Deux enquêtes parallèles
Le parquet de Digne-les-Bains a immédiatement ouvert une enquête judiciaire pour déterminer les causes de l’accident. Le procureur de la République, Antoine Pesme, a confié les investigations conjointement au Peloton de gendarmerie de haute montagne (PGHM) et à la Brigade de gendarmerie des transports aériens (BGTA). Une autopsie du pilote a été ordonnée.
Parallèlement, le Bureau d’enquêtes et d’analyses (BEA) a initié une enquête de sécurité technique. L’incident est enregistré sous la référence BEA2026-0270 et a fait l’objet d’une fiche d’incident publiée le 3 juillet 2026. Les enquêteurs du BEA vont analyser l’épave, les données de vol et les conditions météorologiques du moment.
L’accident s’est produit alors que le département des Alpes-de-Haute-Provence était placé en vigilance orange canicule.

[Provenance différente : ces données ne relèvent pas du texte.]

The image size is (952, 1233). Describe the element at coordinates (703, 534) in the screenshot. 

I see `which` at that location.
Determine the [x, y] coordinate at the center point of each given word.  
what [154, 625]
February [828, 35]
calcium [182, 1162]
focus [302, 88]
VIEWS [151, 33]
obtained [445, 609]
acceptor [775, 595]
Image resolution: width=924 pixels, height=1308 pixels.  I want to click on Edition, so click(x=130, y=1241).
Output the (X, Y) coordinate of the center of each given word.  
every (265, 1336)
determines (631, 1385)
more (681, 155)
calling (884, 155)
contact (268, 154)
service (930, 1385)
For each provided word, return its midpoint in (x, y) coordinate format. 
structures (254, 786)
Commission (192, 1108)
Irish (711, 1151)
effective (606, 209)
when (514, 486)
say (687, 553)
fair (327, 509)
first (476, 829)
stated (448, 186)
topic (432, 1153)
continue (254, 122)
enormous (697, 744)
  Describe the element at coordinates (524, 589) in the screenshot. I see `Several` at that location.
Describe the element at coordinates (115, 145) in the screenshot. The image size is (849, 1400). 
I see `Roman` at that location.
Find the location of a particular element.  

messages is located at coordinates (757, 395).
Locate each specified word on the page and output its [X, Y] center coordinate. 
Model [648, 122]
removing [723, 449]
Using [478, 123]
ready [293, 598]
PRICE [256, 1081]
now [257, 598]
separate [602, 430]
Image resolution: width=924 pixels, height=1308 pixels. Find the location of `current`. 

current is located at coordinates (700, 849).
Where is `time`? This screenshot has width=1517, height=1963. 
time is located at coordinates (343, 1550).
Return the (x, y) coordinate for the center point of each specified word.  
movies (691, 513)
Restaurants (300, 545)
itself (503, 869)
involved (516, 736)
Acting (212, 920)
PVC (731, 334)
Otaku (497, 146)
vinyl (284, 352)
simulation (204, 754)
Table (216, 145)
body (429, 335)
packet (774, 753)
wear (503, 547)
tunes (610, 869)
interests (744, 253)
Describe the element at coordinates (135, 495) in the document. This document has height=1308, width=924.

Les fortes chaleurs peuvent complexifier les conditions de vol en montagne en réduisant la portance et en générant des ascendances thermiques. Selon le site Planète Grandes Écoles, les conditions de vol étaient « potentiellement dégradées par la forte chaleur ».
Contexte dans les Alpes-de-Haute-Provence
La commune de La Palud-sur-Verdon, située au cœur des gorges du Verdon, est un haut lieu du tourisme et des sports aériens. Le territoire, très accidenté, est régulièrement survolé par des ULM, des parapentes et des hélicoptères de loisir. Les accidents y sont rares mais souvent mortels en raison de la difficulté d’accès et des secours.
Le département des Alpes-de-Haute-Provence compte plusieurs aérodromes de tourisme - dont Barcelonnette - Saint-Pons, d’où était parti le pilote - et une forte activité de vol en montagne. Les secours héliportés sont une spécialité locale : le SDIS 04 dispose d’une unité aérienne, et le PGHM de Digne-les-Bains intervient régulièrement sur des accidents en zone périlleuse. L’enquête en cours devrait permettre de déterminer si des facteurs liés à la météo, à la machine ou à la fatigue ont joué un rôle.
Prochaine étape : les analyses du BEA
Les investigations techniques du BEA devraient durer plusieurs semaines. Un premier rapport préliminaire pourrait être publié d’ici la fin de l’été. Du côté judiciaire, l’enquête se poursuit pour établir l’absence d’éventuelles négligences. Le corps du pilote a été restitué à sa famille. La gendarmerie invite tout témoin éventuel du vol à se manifester.